No one trusted they would get their goods back. And no one has time to wait. The Maison volunteers leave at the end of the week. So if Manassero waits, he may not get his cement mixer in time for his volunteers to rebuild his wall. He’s in the same boat as the doctor who may not be able to treat her patients. The government says they have changed the rules because the “emergency situation” is now over. But it’s not over to them.
I asked customs to explain why this new process is stalling relief work. “I just want to understand why people when they come to get their things have to pay so much money. Why a tax? It seems if you’re donating things like tents or food they should just be donated. There’s not one person in this building who can answer the question why tents can’t be donated,” I repeatedly asked the customs director. No answer. That’s Haiti.
Last night we had a deluge as the skies opened and dropped several inches of water on Petionville and surrounding districts. Water flooded down the streets, filling them wal-to-wall in rushing water that carried 9 inch bolders along with the torrent.

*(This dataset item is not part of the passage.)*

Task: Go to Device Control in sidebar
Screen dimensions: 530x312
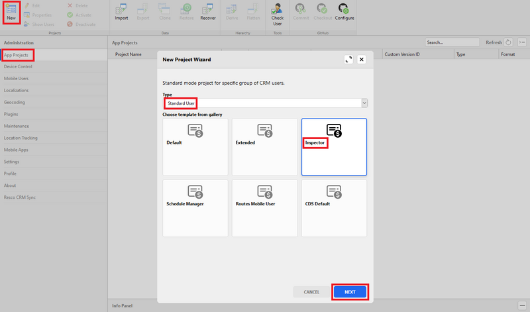Action: tap(18, 66)
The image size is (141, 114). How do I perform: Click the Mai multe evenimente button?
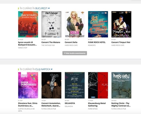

Some say 100,000 refugees are camped around Petionville in any and all open spaces. The Park Saint Therese, a local soccer field, host something like 5,000 people in shelters made of cardboard, bed sheets and – for some lucky ones – plastic sheeting. A few tents add more secure spot to the sea of misery.
Within moments this area was flooded with garbage and plastic debris floating on the rapidly deepening water. The same situation prevailed in the park directly in from of the big Saint Pierre’s church. One of the lucky families had a shelter with a plastic tarp as a floor, to keep the wet ground from making things impossible. This plastic sheeting acter as a collection basin for the floodwaters. Two babies were drowned. The mother had stepped out to get some water for drinking purposes and found disaster when she returned a few minutes later.
The beginning of Haiti’s rainy season effectively marks the beginning of the end, for thousands and thousands of Haitians as disease moves to take its toll.
And now is the time that President Rene Preval has moved to effectively block customs and steal all of the relief supplies. As of today, all imported material must be signed over to the government and the government will control distribution.
They did this in 2008 when Gonaives and other towns were obliterated by 4 hurricanes. Preval, and his fellow criminals, sold the relief material to the highest bidder. Gonaives remains much as it was in 2008.
Since the first moments, after the January 12 quake that killed at least 300,000 – possibly 500,000 Haitians, Rene Preval has moved to steal everything. A week ago he stole $90,000,000 from a special fund set up by Chavez and other area leaders. We know the bank officials who handled the electronic transaction.
Immeditely after the quake, Preval gave Dimitri Vorbe a contract to buy food packages at $20.00US each. They went to the Dominican Republic and bought time-expired material for $2.00 US per unit and changed the dates. That gave them $36,000,000 on a $400.000 investment.
Dimitri Vorbe effectively controls customs at the airport. And now Preval has moved to block all imports, unless the owners give Title to the government.
It is really time for the International Community to do something. It is responsible for giving Haiti to Preval…when he got less than 23% of the votes in the 2006 presidential election. Brazil and Chile are effectively responsible for turning Haiti over to the Criminal Preval and his band of thieves.
Now is the time for the International Community to remove Preval from power and hold him responsible for his crimes in a court of Law. There should be no exile, for Preval and his fellow criminals, with their fortunes intact. Cancel their visas and make them face the people of Haiti.